PROVIDED ENTRIES
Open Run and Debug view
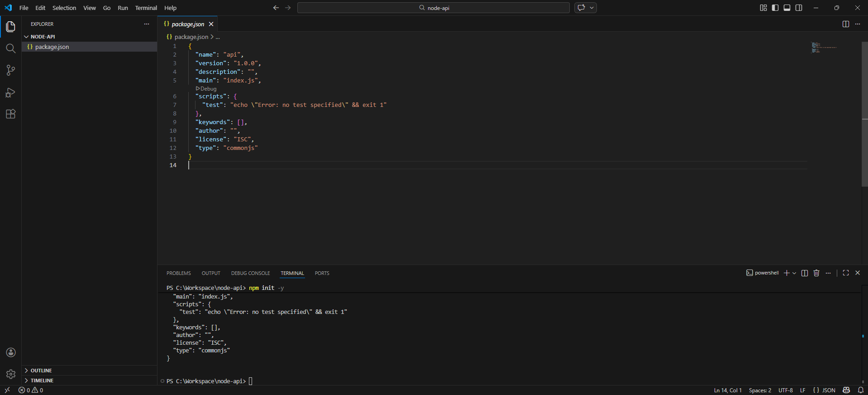Viewport: 868px width, 395px height. pyautogui.click(x=10, y=92)
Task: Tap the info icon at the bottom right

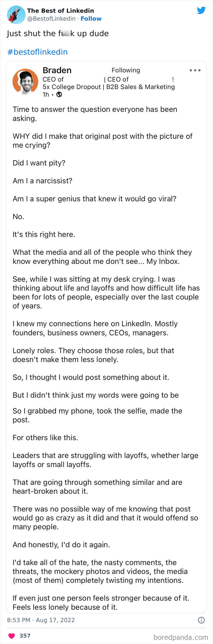Action: pos(201,620)
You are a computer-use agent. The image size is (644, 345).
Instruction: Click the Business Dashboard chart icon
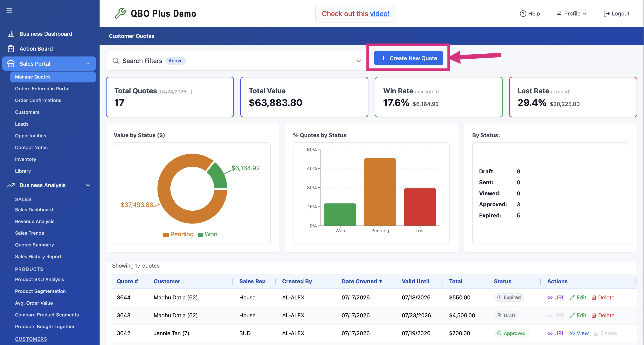[x=11, y=34]
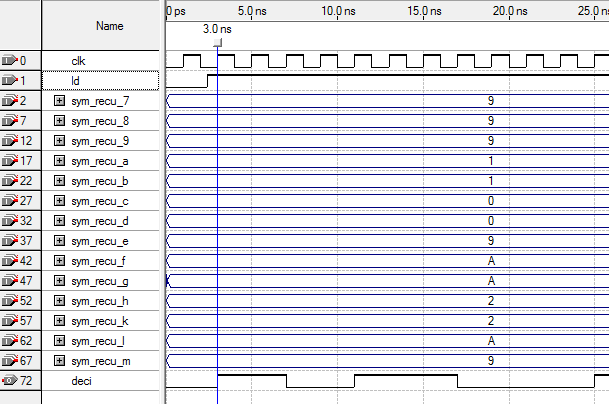Expand the sym_recu_a bus signals
Screen dimensions: 609x404
[59, 161]
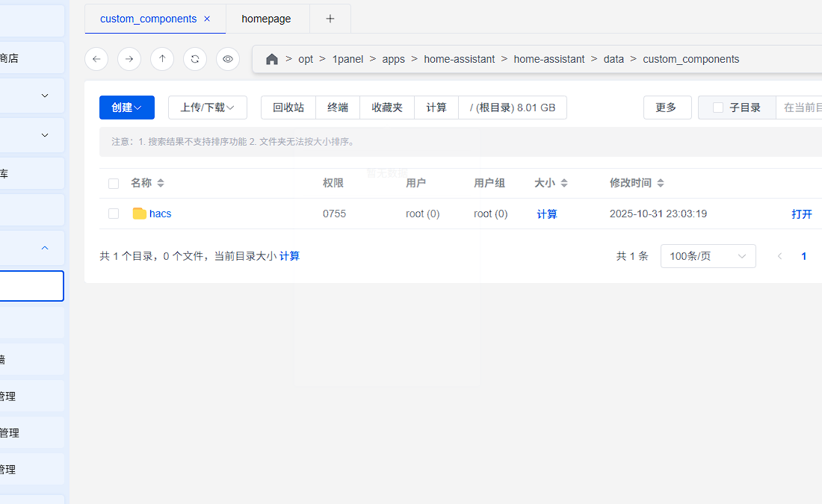Click the back navigation arrow button
822x504 pixels.
click(96, 59)
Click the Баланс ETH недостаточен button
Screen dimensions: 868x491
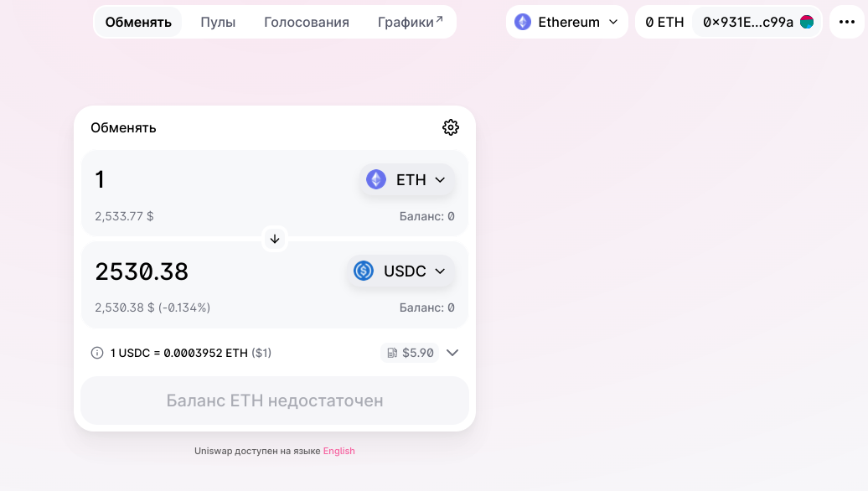click(x=275, y=401)
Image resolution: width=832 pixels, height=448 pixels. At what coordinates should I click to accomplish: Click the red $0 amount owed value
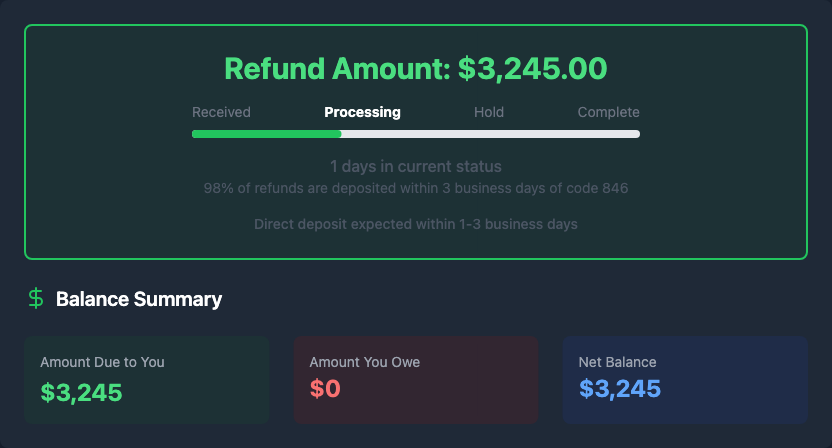[325, 390]
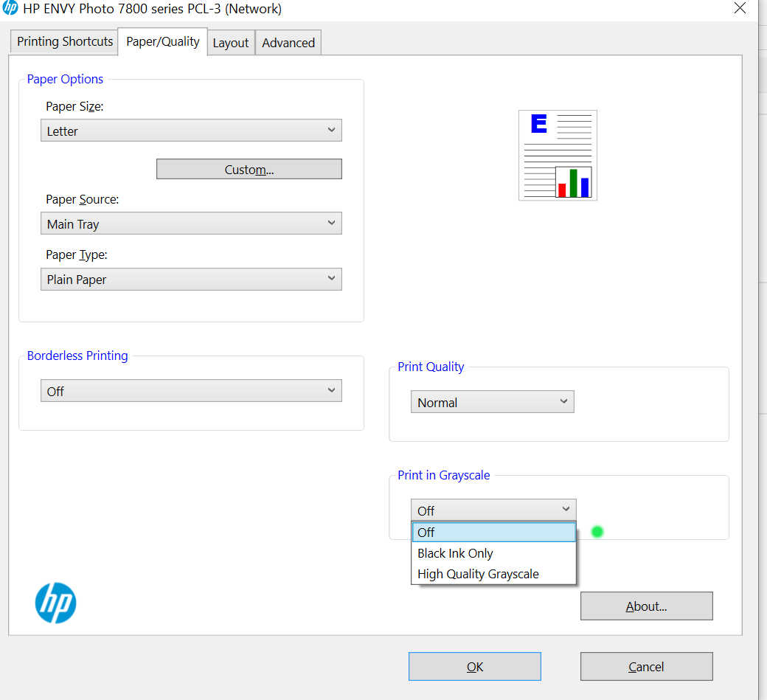Open the Layout tab
The height and width of the screenshot is (700, 767).
click(231, 43)
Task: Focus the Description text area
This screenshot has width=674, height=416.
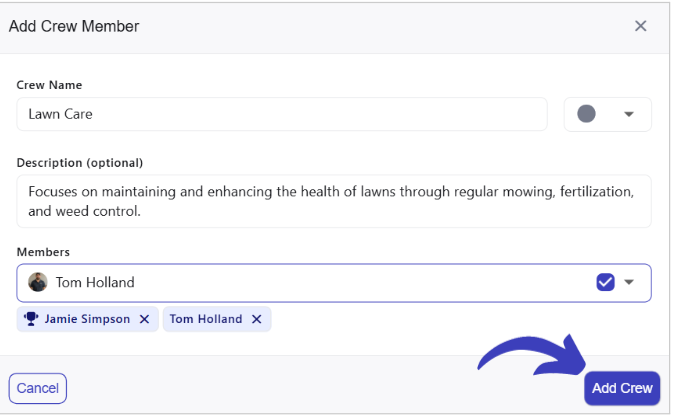Action: pos(334,200)
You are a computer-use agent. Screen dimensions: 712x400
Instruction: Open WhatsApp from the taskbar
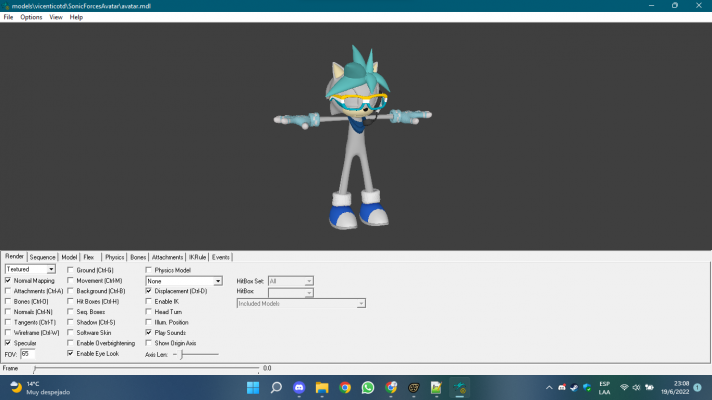coord(368,387)
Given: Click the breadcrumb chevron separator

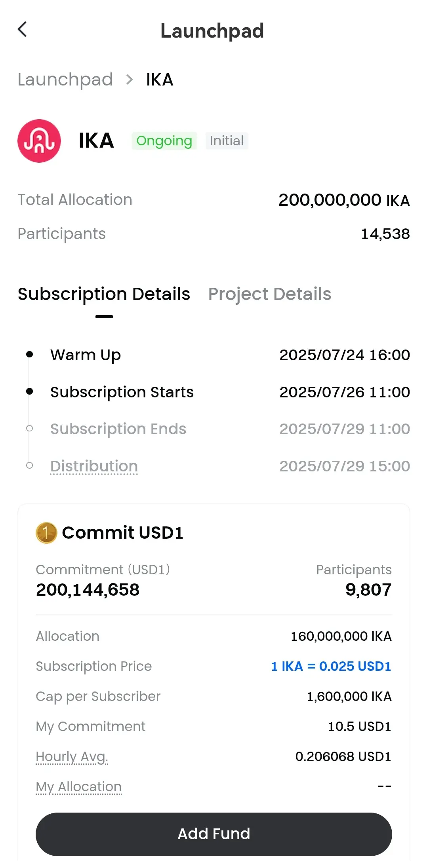Looking at the screenshot, I should pos(129,80).
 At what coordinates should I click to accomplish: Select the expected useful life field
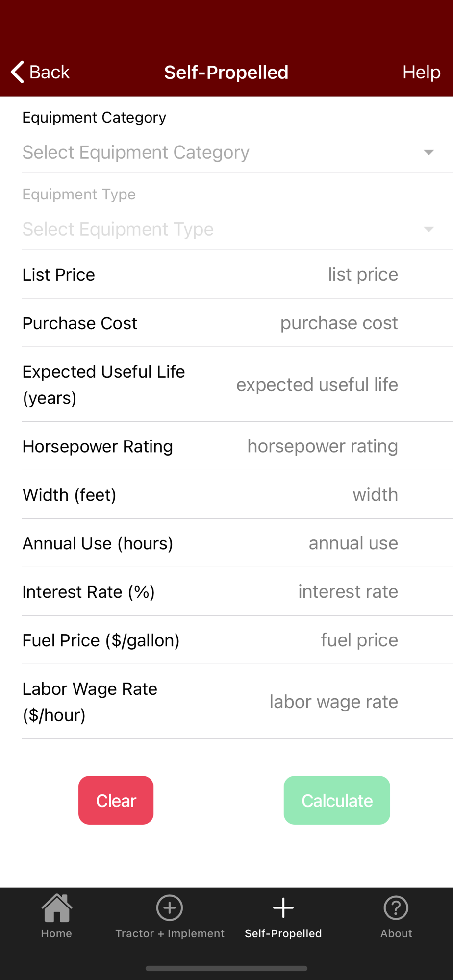pos(317,385)

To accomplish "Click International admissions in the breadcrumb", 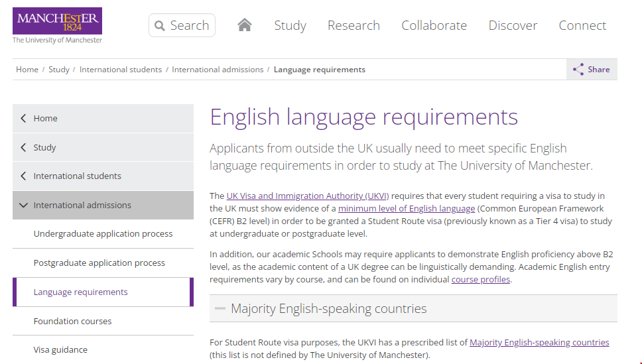I will click(218, 69).
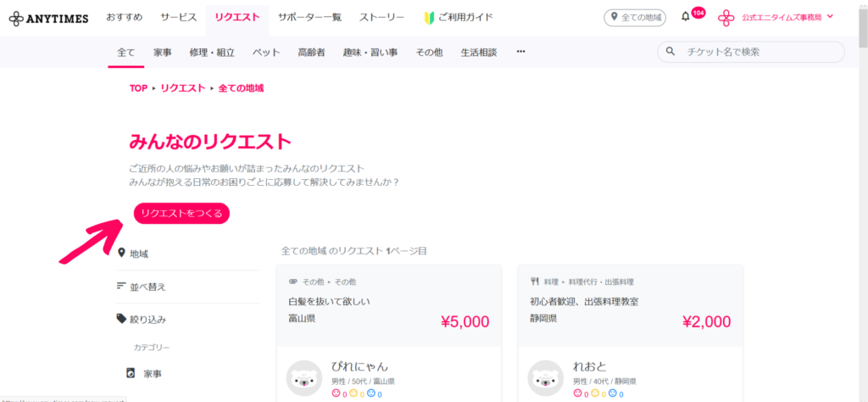Open the notification bell icon
This screenshot has height=402, width=868.
tap(686, 17)
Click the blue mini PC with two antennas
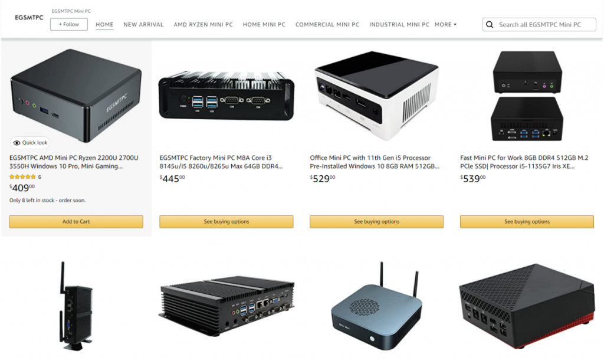This screenshot has height=364, width=604. pyautogui.click(x=376, y=306)
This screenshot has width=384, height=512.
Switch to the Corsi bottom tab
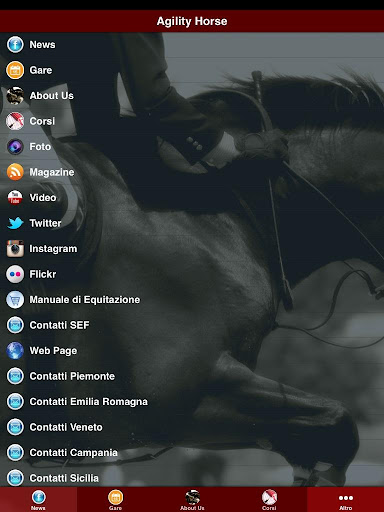pos(269,499)
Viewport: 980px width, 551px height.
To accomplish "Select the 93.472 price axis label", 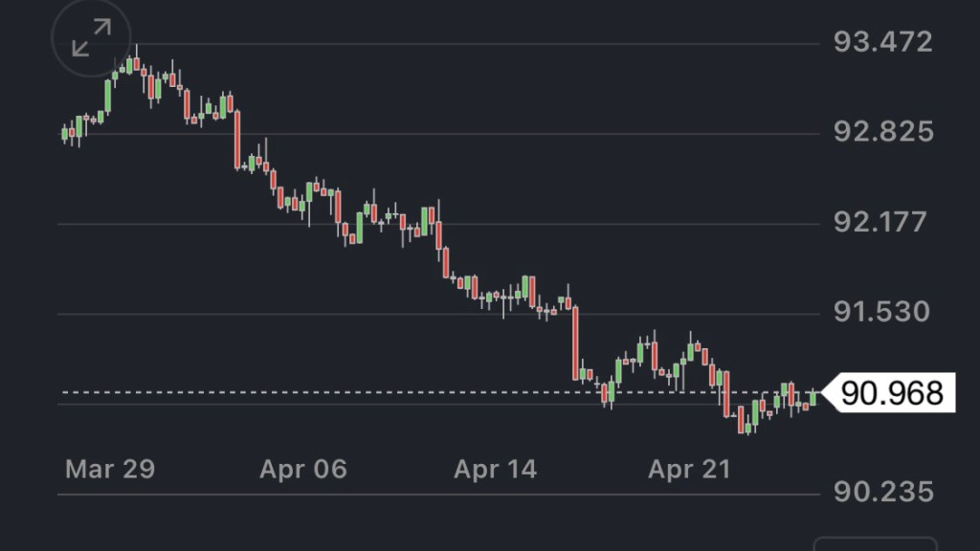I will click(882, 42).
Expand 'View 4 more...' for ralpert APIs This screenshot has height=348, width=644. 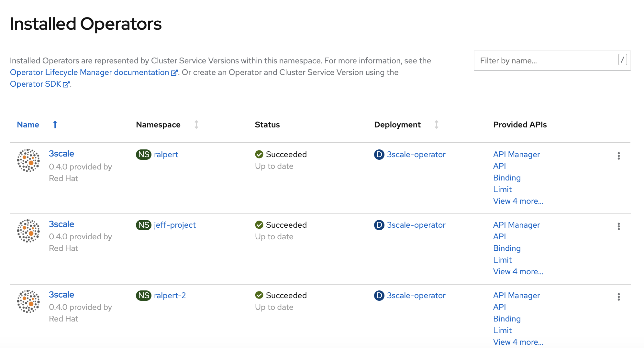point(518,201)
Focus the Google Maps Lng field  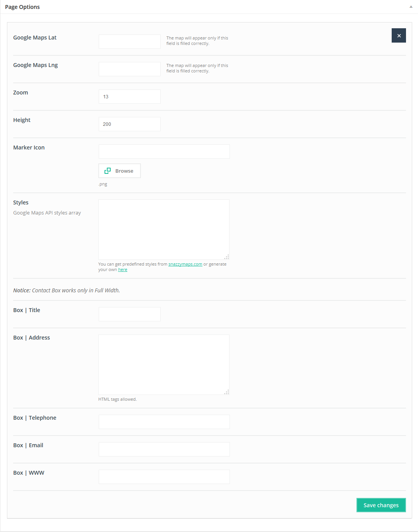coord(130,69)
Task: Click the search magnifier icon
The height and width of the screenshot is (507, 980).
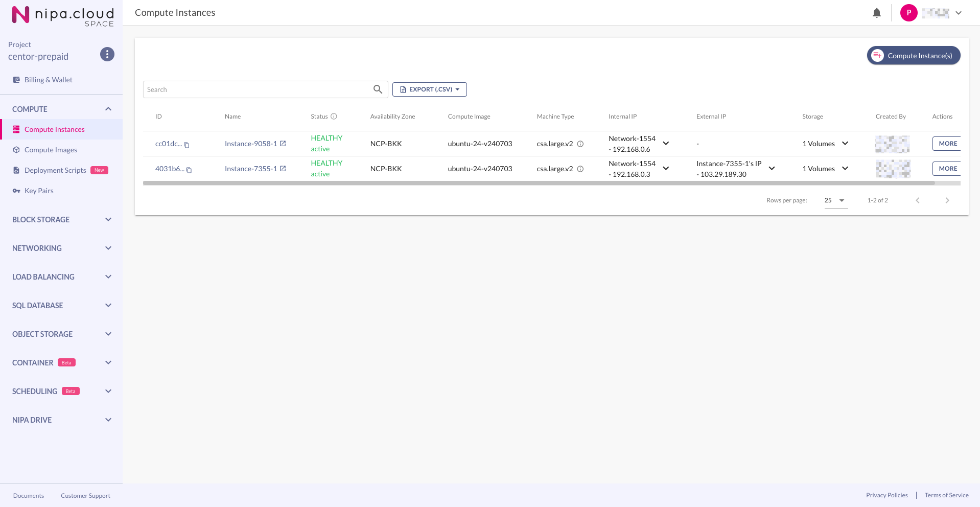Action: pos(378,89)
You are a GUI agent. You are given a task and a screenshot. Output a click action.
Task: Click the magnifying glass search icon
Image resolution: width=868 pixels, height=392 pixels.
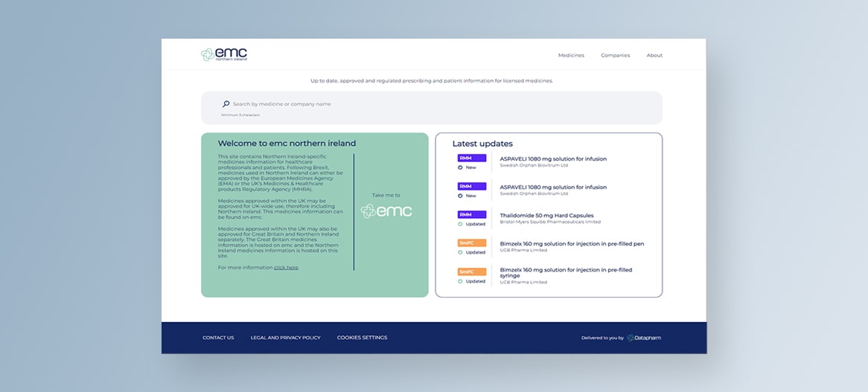[x=226, y=104]
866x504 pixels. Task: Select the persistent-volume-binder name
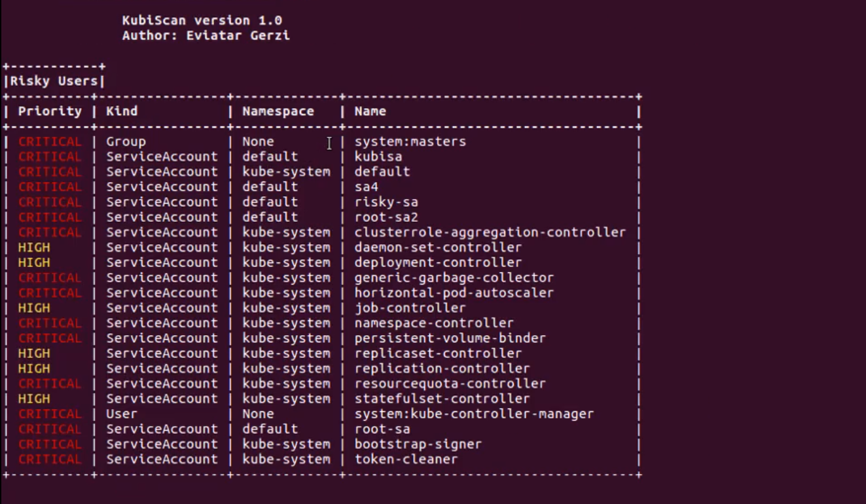click(x=450, y=338)
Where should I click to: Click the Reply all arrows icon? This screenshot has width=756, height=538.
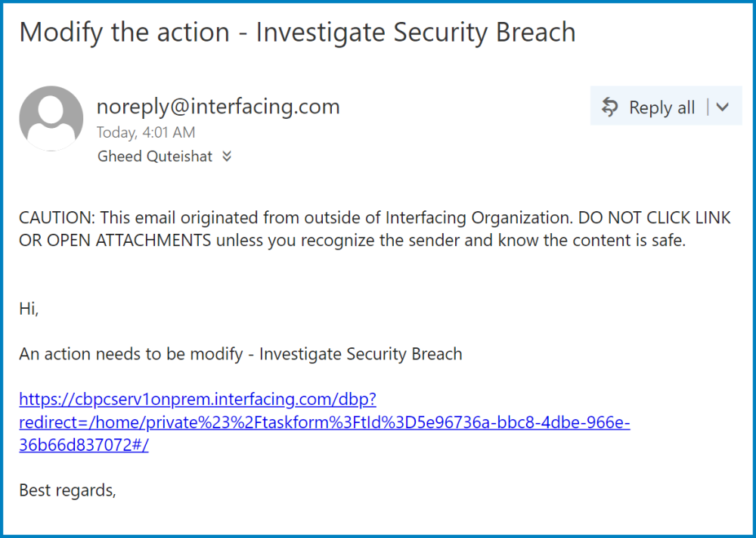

TO DO
When you reach the line containing "866x504 pixels. Task: Select" in the entries above, please retype it and each line after it through the last one, exactly, without the pictures.

ANSWER AREA
866x504 pixels. Task: Select the persistent-volume-binder name
click(x=450, y=338)
Where should I click to: Click the Reply all arrows icon? This screenshot has width=756, height=538.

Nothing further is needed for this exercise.